## SET PROBLEM
Convert the material from the line containing "Image resolution: width=1051" through the line containing "(x=342, y=171)" into a JSON list of strings, one string per line. Skip blank lines and omit the pictures.

## RECORDS TO PROCESS
──────────

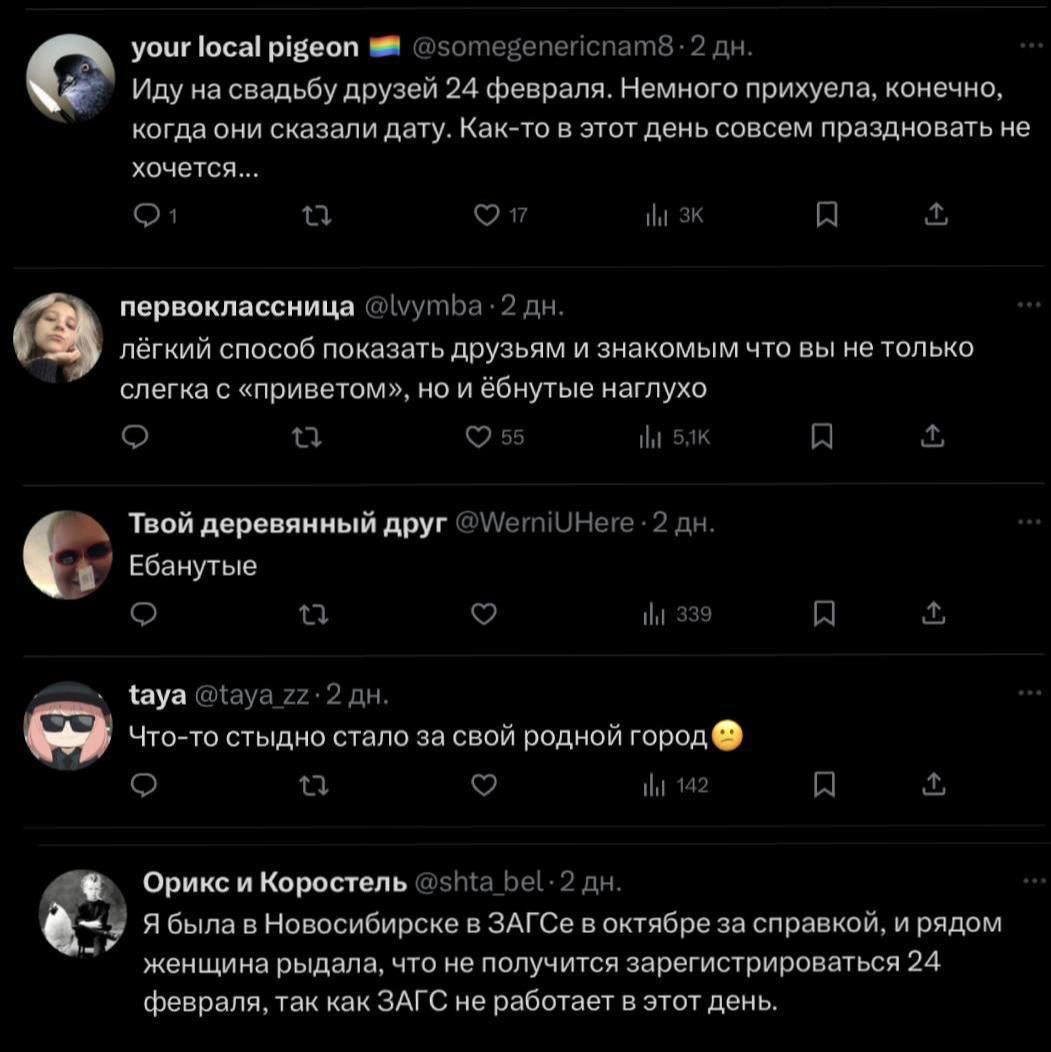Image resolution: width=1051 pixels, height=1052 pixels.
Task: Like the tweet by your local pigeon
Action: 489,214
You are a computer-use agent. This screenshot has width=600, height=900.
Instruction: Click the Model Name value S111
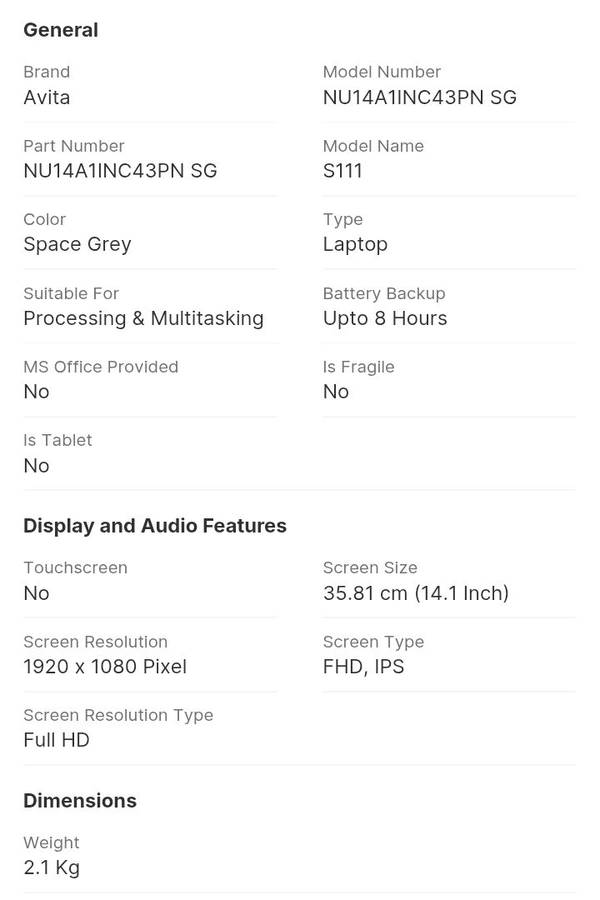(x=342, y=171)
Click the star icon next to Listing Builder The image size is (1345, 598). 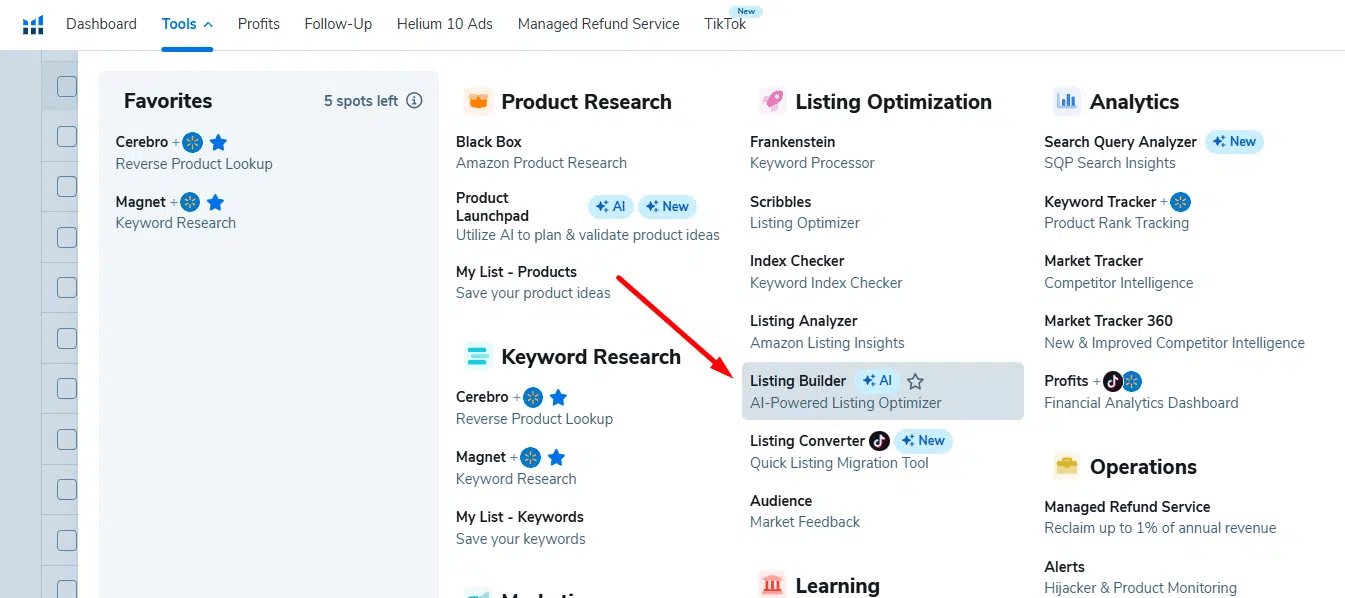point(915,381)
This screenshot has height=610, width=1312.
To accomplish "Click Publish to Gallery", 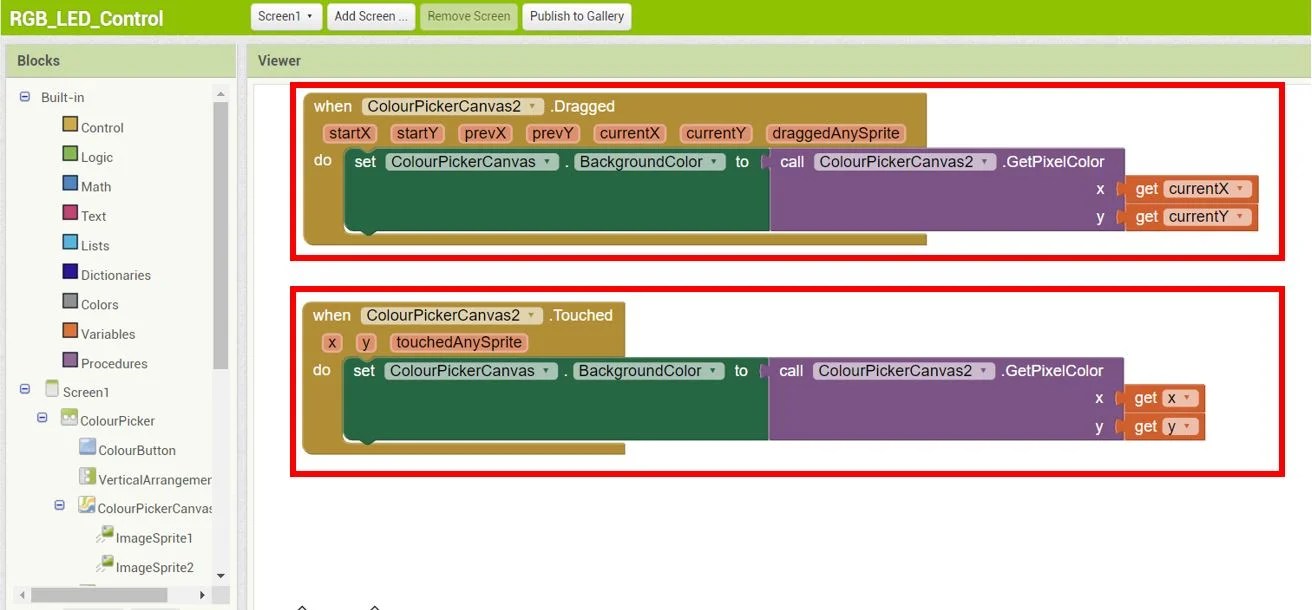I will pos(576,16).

──────────

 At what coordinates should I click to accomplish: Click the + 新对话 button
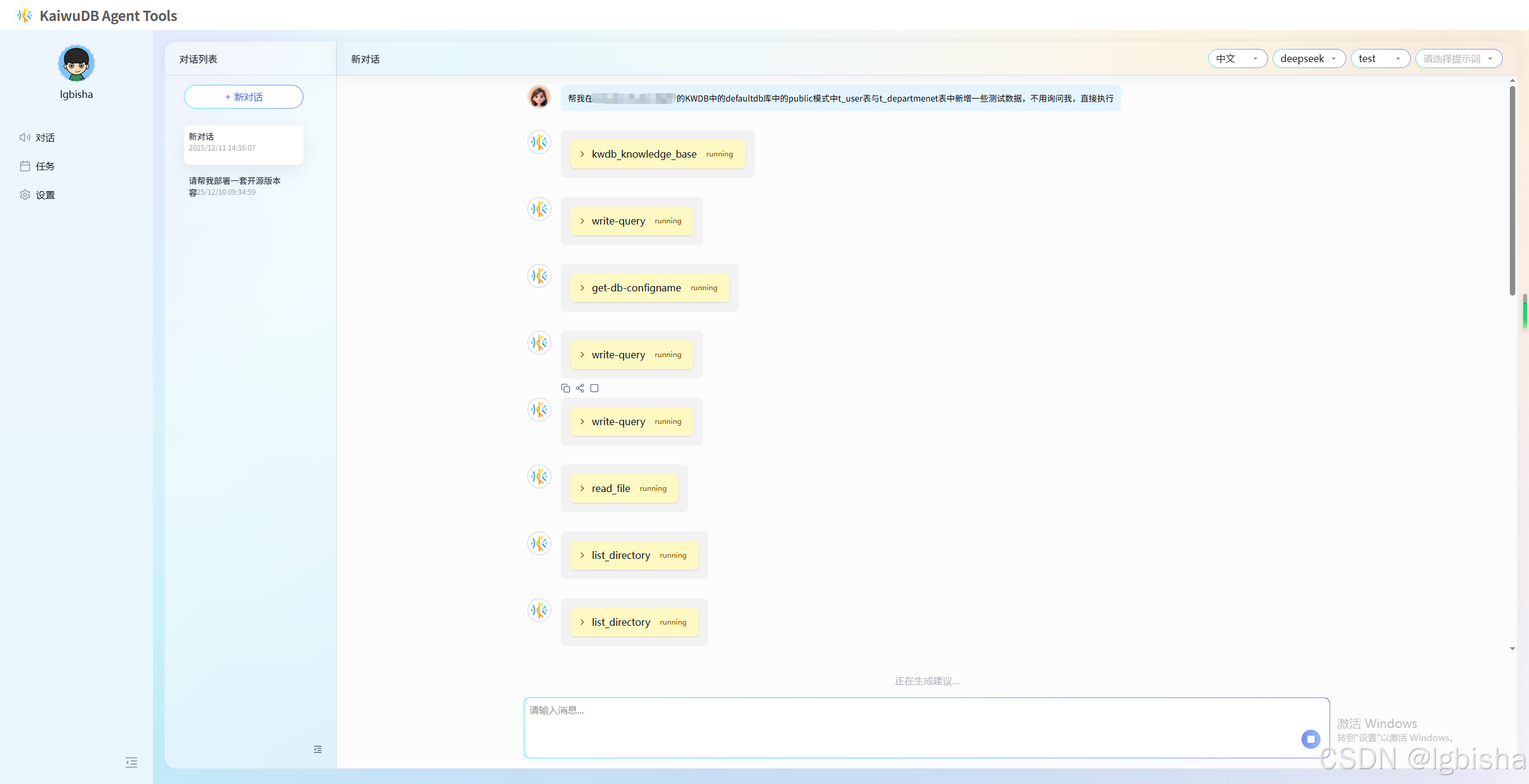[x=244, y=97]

──────────

## REPLY TO THE EXERCISE
[
  "Image resolution: width=1051 pixels, height=1052 pixels.",
  "Task: Like the tweet by your local pigeon",
  "Action: 489,214",
  "You are a computer-use agent. This screenshot has width=600, height=900.",
  "Instruction: Click the Model Name value S111",
  "(x=342, y=171)"
]